## What this task involves
Return all of the following entries as written, but without the images.

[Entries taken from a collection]
******************************

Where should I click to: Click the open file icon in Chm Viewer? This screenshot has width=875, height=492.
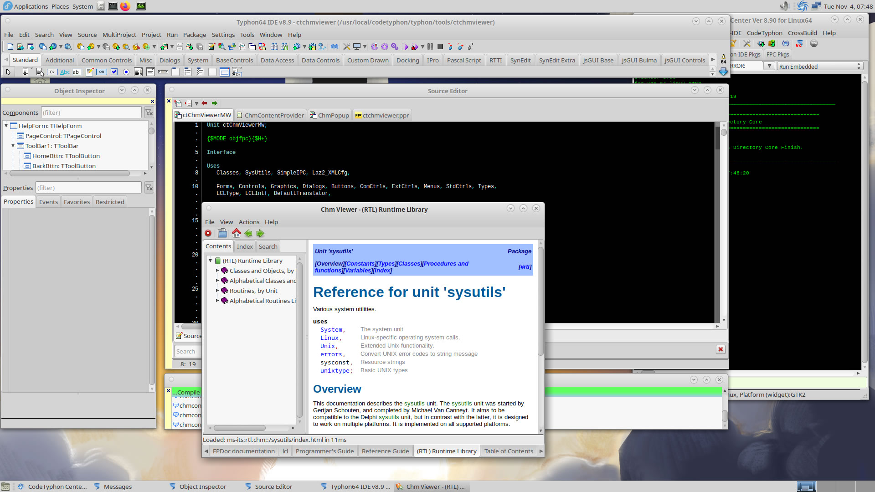coord(222,233)
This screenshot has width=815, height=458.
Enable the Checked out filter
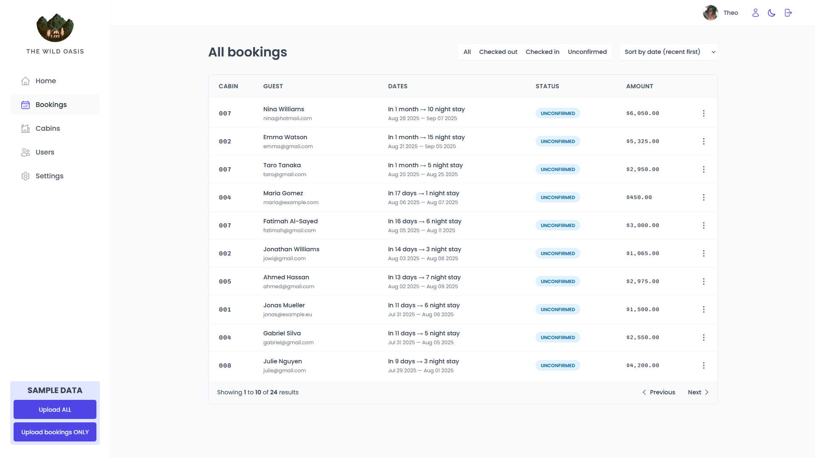498,51
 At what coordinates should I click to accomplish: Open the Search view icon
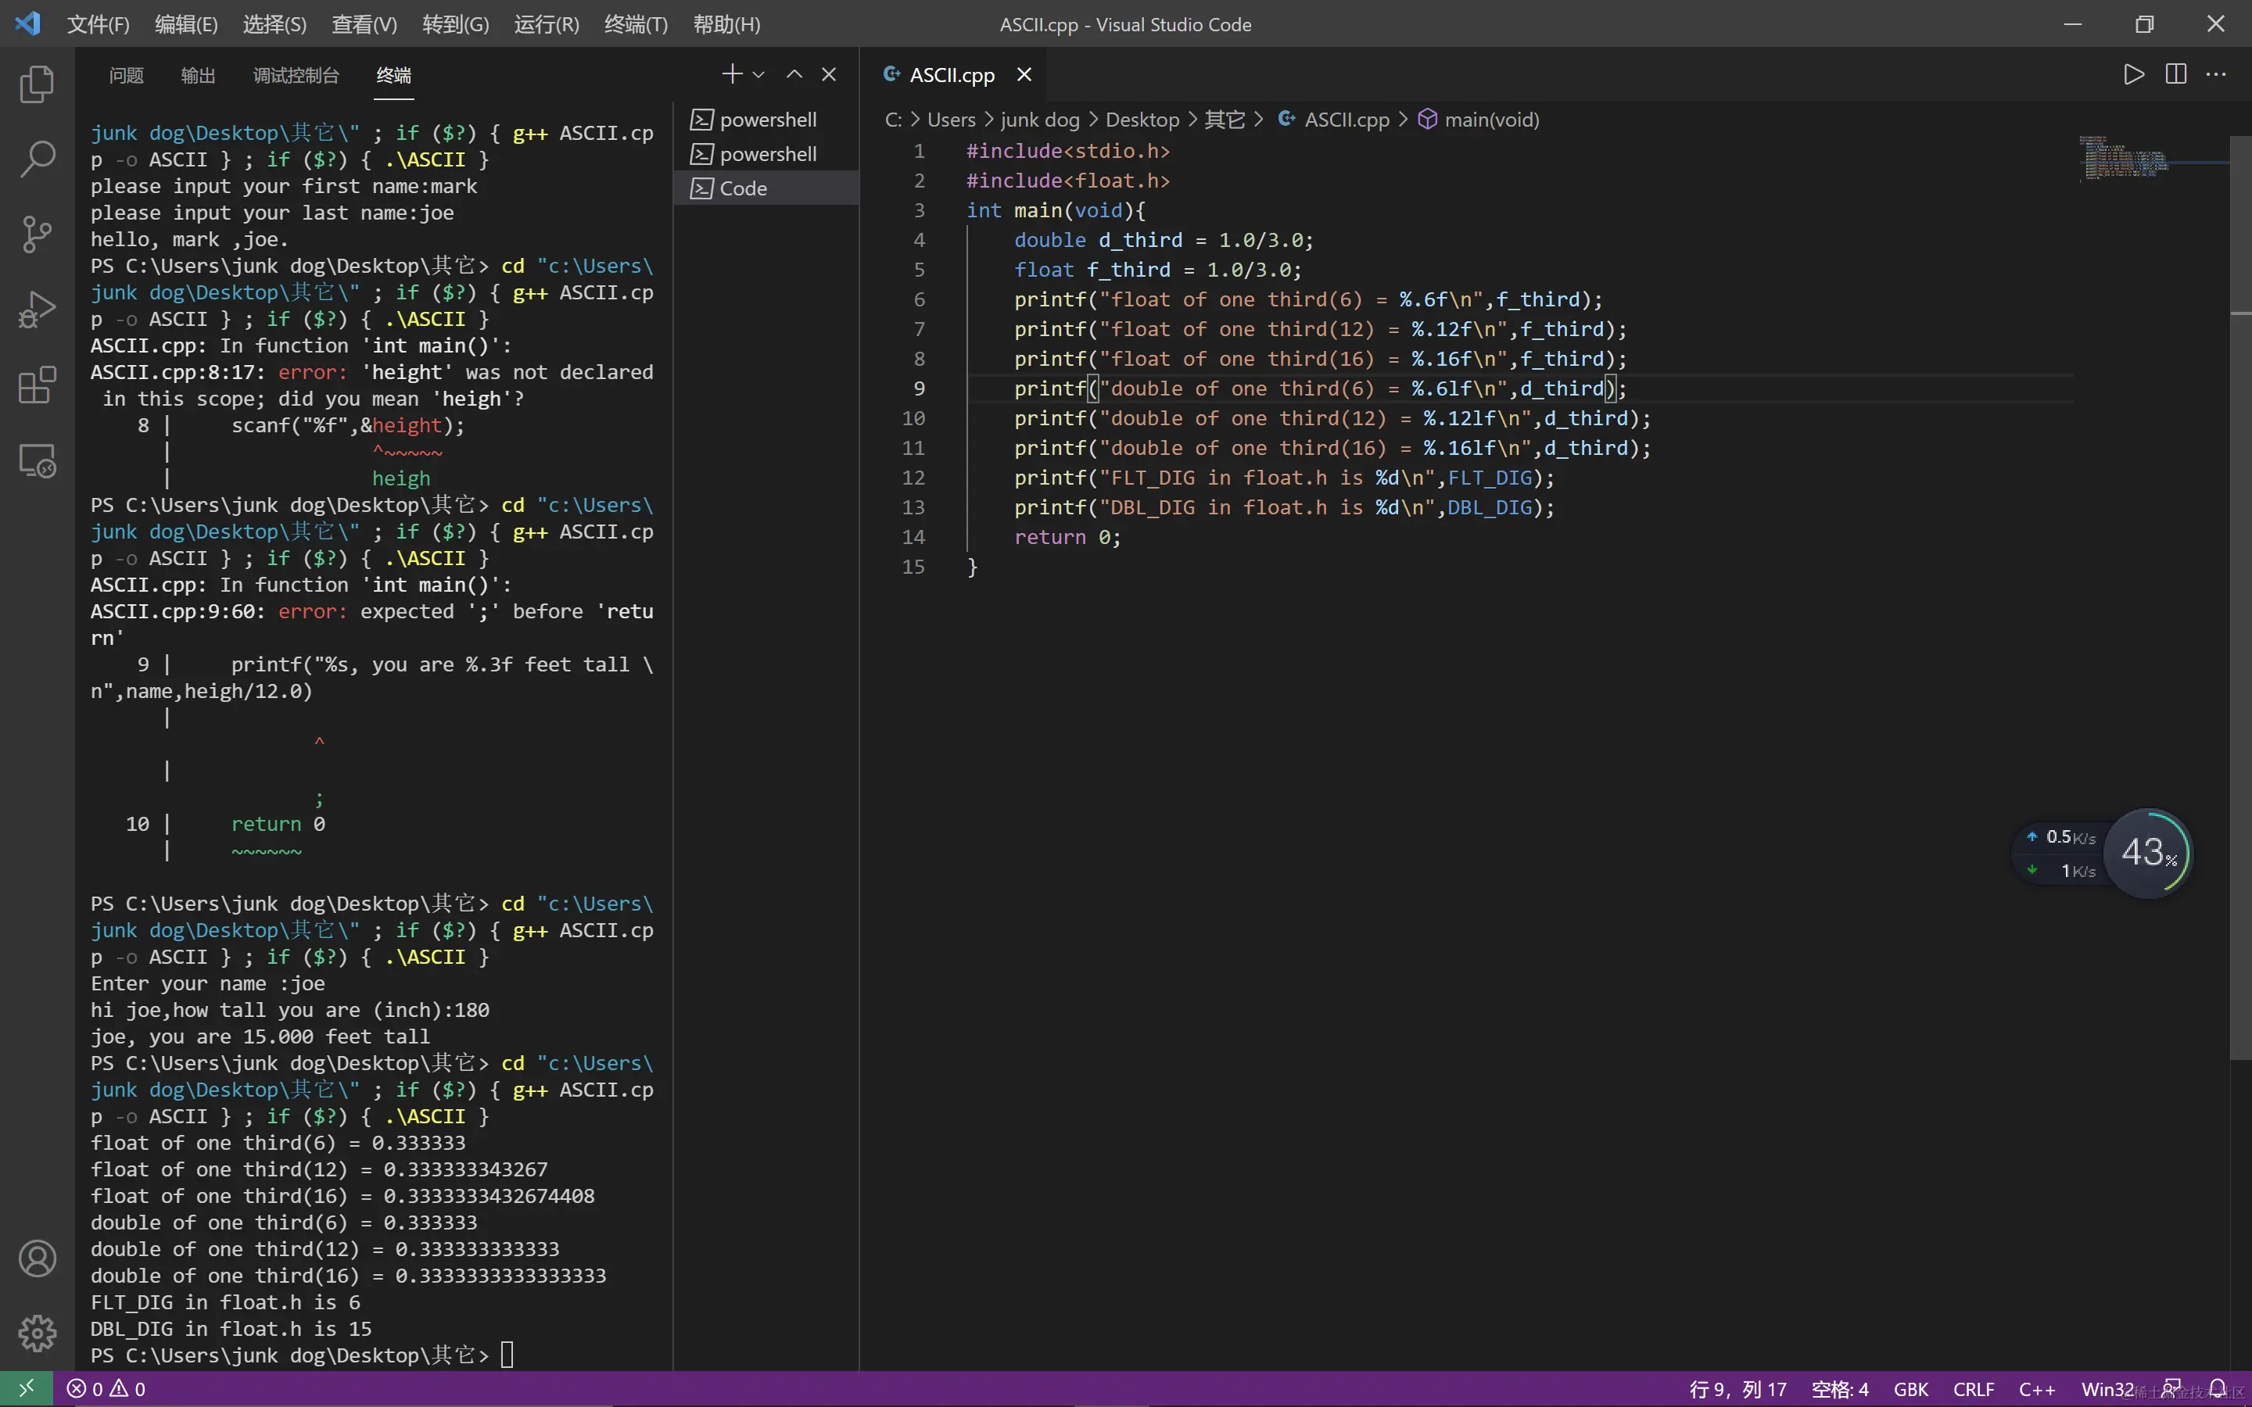37,159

******************************

## Finished task
Where should I click to: Click the open file icon in Chm Viewer? This screenshot has width=875, height=492.
coord(222,233)
This screenshot has width=815, height=458.
Enable the Checked out filter
498,51
 At what coordinates should I click to accomplish: Open the Search view icon
37,159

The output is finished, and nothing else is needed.